As Africa races to embrace artificial intelligence for economic growth and development, experts and Western tech leaders are sounding alarms about the rapid rise of Chinese AI models, particularly from startup DeepSeek, which are capturing significant market share in several countries. A recent Microsoft report highlights how affordability and accessibility are driving adoption, but critics warn this trend could extend Chinese geopolitical influence, raise data privacy risks, and undermine local sovereignty.
According to Microsoft’s AI Economy Institute report released earlier this month, DeepSeek a Chinese open-source AI platform launched in 2023 has surged in emerging markets underserved by pricier Western alternatives like OpenAI’s ChatGPT. In African nations such as Ethiopia, Zimbabwe, Uganda, and Niger, DeepSeek commands an estimated 11-14% market share for generative AI tools. In some analyses, its penetration reaches higher in specific contexts, with reports citing up to 18% in Ethiopia and 17-48% in Zimbabwe, often boosted by pre-installation on affordable Chinese-manufactured smartphones from companies like Huawei.
Microsoft President Brad Smith described the phenomenon as a stark illustration of global competition, noting that Chinese firms combine low-cost, open-source models with state subsidies covering hardware, data centers, and energy costs. This makes DeepSeek’s R1 reasoning model released in January 2025 and touted as rivaling OpenAI’s capabilities far more accessible, with no subscription fees or credit card requirements.

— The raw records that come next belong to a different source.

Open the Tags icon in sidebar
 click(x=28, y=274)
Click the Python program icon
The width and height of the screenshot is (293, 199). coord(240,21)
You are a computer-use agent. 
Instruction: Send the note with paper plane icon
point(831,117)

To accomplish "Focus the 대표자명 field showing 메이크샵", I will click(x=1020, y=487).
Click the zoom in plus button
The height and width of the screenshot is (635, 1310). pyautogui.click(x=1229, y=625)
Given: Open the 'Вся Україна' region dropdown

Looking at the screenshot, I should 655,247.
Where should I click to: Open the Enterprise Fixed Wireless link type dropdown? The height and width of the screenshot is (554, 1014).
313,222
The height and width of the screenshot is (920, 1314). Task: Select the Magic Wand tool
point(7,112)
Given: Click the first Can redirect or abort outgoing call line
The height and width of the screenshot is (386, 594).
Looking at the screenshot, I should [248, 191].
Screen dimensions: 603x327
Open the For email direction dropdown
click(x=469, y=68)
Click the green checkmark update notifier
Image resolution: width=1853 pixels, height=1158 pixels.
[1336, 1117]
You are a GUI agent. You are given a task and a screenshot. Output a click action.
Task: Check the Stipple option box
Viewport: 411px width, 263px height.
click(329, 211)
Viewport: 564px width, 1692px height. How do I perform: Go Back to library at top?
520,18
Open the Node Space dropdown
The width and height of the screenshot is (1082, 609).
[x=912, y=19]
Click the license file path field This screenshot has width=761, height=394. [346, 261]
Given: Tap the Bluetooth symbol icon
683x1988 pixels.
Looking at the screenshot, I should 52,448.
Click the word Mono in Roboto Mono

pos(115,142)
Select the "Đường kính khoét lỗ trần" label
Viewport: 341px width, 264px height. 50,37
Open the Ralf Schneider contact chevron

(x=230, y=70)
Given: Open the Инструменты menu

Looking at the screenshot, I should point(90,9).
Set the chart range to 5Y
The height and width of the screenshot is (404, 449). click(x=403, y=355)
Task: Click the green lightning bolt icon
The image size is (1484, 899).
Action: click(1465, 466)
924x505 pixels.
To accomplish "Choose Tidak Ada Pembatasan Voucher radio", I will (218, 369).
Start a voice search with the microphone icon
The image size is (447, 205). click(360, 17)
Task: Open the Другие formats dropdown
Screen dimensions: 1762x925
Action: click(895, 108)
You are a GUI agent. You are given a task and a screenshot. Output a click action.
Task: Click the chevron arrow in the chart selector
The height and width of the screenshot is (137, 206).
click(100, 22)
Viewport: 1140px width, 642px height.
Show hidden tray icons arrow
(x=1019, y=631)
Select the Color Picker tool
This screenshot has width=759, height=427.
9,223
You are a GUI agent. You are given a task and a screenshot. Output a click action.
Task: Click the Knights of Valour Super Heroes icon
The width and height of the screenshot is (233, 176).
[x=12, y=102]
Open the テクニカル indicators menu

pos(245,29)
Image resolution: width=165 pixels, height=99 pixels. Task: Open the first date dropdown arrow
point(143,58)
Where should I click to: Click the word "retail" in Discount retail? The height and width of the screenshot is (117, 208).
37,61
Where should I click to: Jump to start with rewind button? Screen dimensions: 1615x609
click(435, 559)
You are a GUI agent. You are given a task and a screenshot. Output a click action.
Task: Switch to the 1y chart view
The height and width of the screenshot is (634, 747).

In contrast, premium Western tools often cost $20 monthly, pricing them out for many users in price-sensitive regions.
“Open-source AI can function as a geopolitical instrument, extending Chinese influence in areas where Western platforms cannot easily operate,” the Microsoft report stated. DeepSeek’s dominance is strongest in China (89%) and allied or restricted markets like Russia (43%), Belarus (56%), Cuba (49%), Syria, and Iran, but its traction in Africa stands out as two to four times higher than in other regions relative to overall adoption levels.
The appeal is clear: DeepSeek lowers barriers to AI entry, enabling startups, developers, and everyday users in Africa to experiment with advanced tools without massive infrastructure investments. In Nigeria, Kenya, and South Africa, Chinese models like DeepSeek and Alibaba’s Qwen are already powering local innovations in fintech, agriculture, and language processing, often customized for African contexts and languages.
Yet, this momentum has sparked concerns. Analysts from think tanks like the Overseas Development Institute (ODI) and Brookings warn that heavy reliance on Chinese AI infrastructure including data centers, telecom networks, and models could grant Beijing outsized control over critical digital systems, data flows, and even public opinion. “Chinese investments bridge infrastructure gaps but may also undermine Africa’s sovereignty,” one ODI opinion piece argued, highlighting risks of political leverage, restricted collaboration with
Western partners, and potential for surveillance or content control embedded in authoritarian-leaning tech ecosystems.
Privacy and alignment issues loom large. Models trained primarily on non-African data may not fully account for local epidemiological, social, or cultural realities, potentially perpetuating inequities in sectors like healthcare. Broader critiques point to “digital neocolonialism,” where foreign dominance over data and platforms limits Africa’s ability to build independent AI capabilities. Some experts urge stronger governance, including ethical safeguards under the African Union’s Continental AI Strategy, to ensure adoption aligns with democratic values and local priorities.
Microsoft’s Smith emphasized the need for global investment in infrastructure, skills, and financing to prevent a widening AI divide. Without it, he cautioned, underserved regions risk systems that do not reflect their values or needs.
As Nigeria advances its own AI regulations and other African nations draft strategies, the debate intensifies: Is Chinese AI a boon for inclusive innovation, or a strategic foothold with long-term strings attached? For now, affordability wins users, but the warnings suggest the continent’s AI future hangs in a delicate balance between opportunity and influence.